--- Exercise 1 ---
Reproduce the entries from the first line up to and including the line with "Looking at the screenshot, I should [x=23, y=78].", changing "hotline" to "helpline" and leaving everything else unchanged.

* * * * * * *

Tesco raises cash for further growth

Related tags Tesco

While arch rival Sainsbury struggles to get even the basics right,
UK supermarket group Tesco continues to seek new methods of driving
its business. The company has also announced a share placement
which should help it raise £810 million which will be used for
acquisitions and other developments.

A similar amount is expected to be raised through a wider programme of improvements in managing working capital and property sales, which will be used to reduce debt and strengthen the company's credit rating.

Tesco chief executive Terry Leahy said: "All parts of our long-term strategy for growth are delivering. Now is the right time to strengthen our finances further so that we can take full advantage of the opportunities available. This placing will give Tesco the firepower and flexibility to stay ahead and to maximise the full potential of our four-part growth strategy."

The cash will be used for a variety of purposes. In the UK, for example, Tesco said that it saw "significant areas for growth"​. The Tesco Extra fascia will be expanded to include a broader range of non-food items such as clothing and health and beauty items, while Tesco's drive into the fast-moving convenience store sector will also continue with the roll out of more Express stores. Finally, the company reaffirmed its intention to bid for a number of Safeway stores offloaded by Morrisons as part of its takeover.

But the money will not be used solely for UK retail developments. The Tesco Personal Finance and Tesco Mobile operations have proven to be such a success that the company is investigating a number of other avenues to strengthen its position as a one-stop-shop for a range of products and services.

Tesco is already by far the most international of the UK supermarket groups, but it has no intention of resting on its laurels. The company said it aimed to be the number one food retailer in all of its 11 overseas markets, and that the cash raised by the placement would help it move closer to achieving this goal.

"There are opportunities beyond Tesco's initial expectations and where Tesco has scale in a country and a market leading position, returns on investment are enhanced,"​ the company said.

"In Tesco's lead markets of Hungary, Thailand and Korea, cash returns on investment (CROI) for stores open more than a year are already around 15 per cent. Developing new stores and taking new formats such as Express and product ranges such as Value overseas should therefore provide new and faster growth."

Tesco's "simple strategy that has been well executed"​ is in stark contrast to Sainsbury's laboured restructuring efforts over the last few years, and its continued drive into the multi store format used so successfully by European powerhouses such as Carrefour should help it widen the gap even further.

That gap is already worryingly wide, at least from Sainsbury's point of view. The latter group yesterday said that its 2 per cent increase in like-for-like sales over the Christmas period was good news, but this positive spin on the end-of-year performance looks decidedly hollow in the light of Tesco's 7.7 per cent UK sales improvement announced today.

* * * * * * *

--- Exercise 2 ---
Name every country mentioned in the Tesco article.

--- Input data ---
* * * * * * *

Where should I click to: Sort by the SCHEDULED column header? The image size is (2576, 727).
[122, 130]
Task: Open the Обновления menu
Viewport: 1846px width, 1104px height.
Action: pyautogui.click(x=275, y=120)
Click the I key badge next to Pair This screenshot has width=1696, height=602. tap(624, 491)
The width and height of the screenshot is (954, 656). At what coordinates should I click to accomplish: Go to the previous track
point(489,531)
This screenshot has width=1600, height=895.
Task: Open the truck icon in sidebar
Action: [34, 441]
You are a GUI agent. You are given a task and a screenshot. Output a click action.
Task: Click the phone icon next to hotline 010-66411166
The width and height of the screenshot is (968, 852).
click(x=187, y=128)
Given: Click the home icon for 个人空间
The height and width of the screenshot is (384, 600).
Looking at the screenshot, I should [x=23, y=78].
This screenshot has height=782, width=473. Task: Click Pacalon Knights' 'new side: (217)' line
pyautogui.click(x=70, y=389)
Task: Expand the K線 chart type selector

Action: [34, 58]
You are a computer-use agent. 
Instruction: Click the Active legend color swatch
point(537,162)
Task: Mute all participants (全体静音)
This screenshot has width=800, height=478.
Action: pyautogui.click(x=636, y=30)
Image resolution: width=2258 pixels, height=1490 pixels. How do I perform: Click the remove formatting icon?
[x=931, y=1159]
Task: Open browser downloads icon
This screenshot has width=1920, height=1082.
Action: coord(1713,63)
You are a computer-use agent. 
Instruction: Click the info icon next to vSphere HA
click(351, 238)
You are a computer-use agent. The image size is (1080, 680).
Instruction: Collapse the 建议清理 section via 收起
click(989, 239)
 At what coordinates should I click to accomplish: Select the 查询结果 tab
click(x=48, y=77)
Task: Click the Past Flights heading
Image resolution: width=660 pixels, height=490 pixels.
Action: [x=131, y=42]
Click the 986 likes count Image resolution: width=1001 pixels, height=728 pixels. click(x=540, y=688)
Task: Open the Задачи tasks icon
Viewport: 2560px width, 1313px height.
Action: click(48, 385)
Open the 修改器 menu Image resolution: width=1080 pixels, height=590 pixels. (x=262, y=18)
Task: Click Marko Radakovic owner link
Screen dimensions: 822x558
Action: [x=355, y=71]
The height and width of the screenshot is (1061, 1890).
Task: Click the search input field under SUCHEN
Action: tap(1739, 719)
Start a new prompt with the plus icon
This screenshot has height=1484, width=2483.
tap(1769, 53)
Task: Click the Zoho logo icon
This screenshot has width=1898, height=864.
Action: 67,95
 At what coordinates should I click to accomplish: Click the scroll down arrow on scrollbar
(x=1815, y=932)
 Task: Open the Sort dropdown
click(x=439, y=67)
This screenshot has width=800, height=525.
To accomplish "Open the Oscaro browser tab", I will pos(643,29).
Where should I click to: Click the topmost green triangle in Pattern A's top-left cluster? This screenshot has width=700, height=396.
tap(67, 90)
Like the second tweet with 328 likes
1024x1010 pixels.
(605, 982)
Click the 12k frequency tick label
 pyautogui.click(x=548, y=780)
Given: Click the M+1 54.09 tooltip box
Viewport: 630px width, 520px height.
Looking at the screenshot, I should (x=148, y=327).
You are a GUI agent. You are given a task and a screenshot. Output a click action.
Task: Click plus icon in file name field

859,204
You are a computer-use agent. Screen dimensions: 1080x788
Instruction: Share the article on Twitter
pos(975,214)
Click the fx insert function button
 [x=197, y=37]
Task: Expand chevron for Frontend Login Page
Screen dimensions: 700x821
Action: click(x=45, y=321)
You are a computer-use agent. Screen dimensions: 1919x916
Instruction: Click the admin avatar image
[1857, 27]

* * * * * * *

--- Task answer 1 ---
Where should I click to: Sort by the SCHEDULED column header? The image size is (2576, 727).
[122, 130]
Task: Open the Обновления menu
Viewport: 1846px width, 1104px height.
Action: pyautogui.click(x=275, y=120)
Click the I key badge next to Pair This screenshot has width=1696, height=602. tap(624, 491)
The width and height of the screenshot is (954, 656). At what coordinates should I click to accomplish: Go to the previous track
point(489,531)
This screenshot has width=1600, height=895.
Task: Open the truck icon in sidebar
Action: [34, 441]
You are a GUI agent. You are given a task and a screenshot. Output a click action.
Task: Click the phone icon next to helpline 010-66411166
The width and height of the screenshot is (968, 852).
click(x=187, y=128)
Given: Click the home icon for 个人空间
The height and width of the screenshot is (384, 600).
Looking at the screenshot, I should [x=23, y=78].

--- Task answer 2 ---
UK, Hungary, Thailand, Korea